Only five or six years ago, the company was selling a suite of tracker bonds to risk-averse savers who wanted capital guarantees but also some exposure to equity markets. Trading on an association with index-tracking funds, which invest directly in equities, the tracker bonds were basically deposit accounts with an stock option attached.

In almost all cases over the period from 2002 to 2006, however, the bonds actually underperformed ordinary deposits when fees and charges were taken into account. Sure, the capital was guaranteed, but the real value of the investment gradually eroded.

Although First Active still offers trackers, Furlong implies that their day in the sun is over.

"It was a market norm after the dotcom bust, " he explains. "They were set up when interest rates were extremely low and inflation was passing us by, so if you put money on deposit you were actually losing out. People wanted a positive option."

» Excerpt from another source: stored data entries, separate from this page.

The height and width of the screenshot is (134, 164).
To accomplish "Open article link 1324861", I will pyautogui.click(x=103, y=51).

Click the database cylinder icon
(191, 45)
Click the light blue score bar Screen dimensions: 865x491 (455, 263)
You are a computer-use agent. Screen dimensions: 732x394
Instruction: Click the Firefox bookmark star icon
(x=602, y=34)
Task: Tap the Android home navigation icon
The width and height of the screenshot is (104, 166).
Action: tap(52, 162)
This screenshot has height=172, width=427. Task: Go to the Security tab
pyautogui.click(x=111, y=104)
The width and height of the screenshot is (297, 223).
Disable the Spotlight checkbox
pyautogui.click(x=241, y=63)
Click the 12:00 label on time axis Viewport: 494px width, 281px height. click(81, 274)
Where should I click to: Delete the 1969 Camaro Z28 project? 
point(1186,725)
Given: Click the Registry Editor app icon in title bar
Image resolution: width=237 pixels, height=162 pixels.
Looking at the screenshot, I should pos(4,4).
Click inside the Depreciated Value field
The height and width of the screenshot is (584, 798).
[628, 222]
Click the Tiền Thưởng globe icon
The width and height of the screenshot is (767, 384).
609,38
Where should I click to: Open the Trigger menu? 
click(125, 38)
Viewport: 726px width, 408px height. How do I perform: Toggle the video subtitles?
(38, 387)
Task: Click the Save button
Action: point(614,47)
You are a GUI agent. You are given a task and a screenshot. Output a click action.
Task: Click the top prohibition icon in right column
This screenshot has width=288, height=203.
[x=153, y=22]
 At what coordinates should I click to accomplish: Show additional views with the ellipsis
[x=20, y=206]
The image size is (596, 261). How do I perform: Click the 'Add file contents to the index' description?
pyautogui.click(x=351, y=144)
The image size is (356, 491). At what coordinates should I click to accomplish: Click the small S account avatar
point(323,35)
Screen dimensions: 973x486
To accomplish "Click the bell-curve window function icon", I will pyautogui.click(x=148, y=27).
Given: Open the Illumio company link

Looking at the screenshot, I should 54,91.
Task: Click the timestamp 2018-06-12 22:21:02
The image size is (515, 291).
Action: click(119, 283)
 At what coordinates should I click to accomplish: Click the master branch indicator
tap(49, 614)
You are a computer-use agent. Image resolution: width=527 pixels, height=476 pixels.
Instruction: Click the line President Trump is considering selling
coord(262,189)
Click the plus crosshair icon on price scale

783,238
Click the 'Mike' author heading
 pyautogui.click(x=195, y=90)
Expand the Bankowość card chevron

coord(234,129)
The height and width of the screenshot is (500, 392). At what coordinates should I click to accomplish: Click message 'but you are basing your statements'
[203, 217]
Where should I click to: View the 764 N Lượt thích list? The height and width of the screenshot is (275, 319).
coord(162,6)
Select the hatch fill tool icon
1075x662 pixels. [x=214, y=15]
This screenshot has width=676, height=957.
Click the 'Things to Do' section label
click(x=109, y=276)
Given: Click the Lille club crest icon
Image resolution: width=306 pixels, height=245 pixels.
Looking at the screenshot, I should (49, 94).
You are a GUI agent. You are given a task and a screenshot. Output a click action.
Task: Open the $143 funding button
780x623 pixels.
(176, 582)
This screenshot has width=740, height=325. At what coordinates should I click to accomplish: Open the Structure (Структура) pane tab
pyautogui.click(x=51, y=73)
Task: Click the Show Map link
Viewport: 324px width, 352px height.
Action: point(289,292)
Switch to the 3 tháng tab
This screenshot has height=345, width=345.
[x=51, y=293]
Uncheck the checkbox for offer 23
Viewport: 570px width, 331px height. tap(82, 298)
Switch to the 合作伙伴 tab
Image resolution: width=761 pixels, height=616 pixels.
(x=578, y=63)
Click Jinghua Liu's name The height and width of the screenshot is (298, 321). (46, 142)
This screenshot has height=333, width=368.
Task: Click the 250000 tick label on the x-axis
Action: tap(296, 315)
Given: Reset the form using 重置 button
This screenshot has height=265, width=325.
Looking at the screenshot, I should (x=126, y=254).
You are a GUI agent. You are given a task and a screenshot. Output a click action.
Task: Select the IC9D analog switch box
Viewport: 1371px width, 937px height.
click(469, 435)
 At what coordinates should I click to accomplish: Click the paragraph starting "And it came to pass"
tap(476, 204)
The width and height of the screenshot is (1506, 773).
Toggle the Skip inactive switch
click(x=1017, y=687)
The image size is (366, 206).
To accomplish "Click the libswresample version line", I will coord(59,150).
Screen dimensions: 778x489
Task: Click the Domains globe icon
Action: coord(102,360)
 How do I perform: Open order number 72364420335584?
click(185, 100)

Now he sees customers taking a different attitude to capital guarantees and safety nets - "a step up from savers to investors" - encouraged by the savings habit instilled by five years of SSIAs and the success of property investment.

Furlong has been late to move on the SSIA market, having waited until only last week to launch an update of its elevator fixed deposit account in an effort to keep SSIA money within the organisation. He's betting that savers haven't yet decided what to do with their lump sums and, with 65% of accounts yet to mature, he wants First Active to be front of mind when they do. He thinks that, by positioning at the exit, he can retain a high percentage of those nest eggs.

"I'd rather be talking to customers when they have money than when they don't, " he says, and leans back in his chair.

CV

COLM FURLONG
Age: 41
Family: He is married to Denise and has three small children - Laura, Sophie and John
Background: managing director of First Active since the end of November 2006; joined Ulster Bank, First Active's parent, in 2001 and worked in several senior management positions, most recently as director of sales and service in the corporate markets division; prior to joining Ulster Bank he worked with Permanent TSB.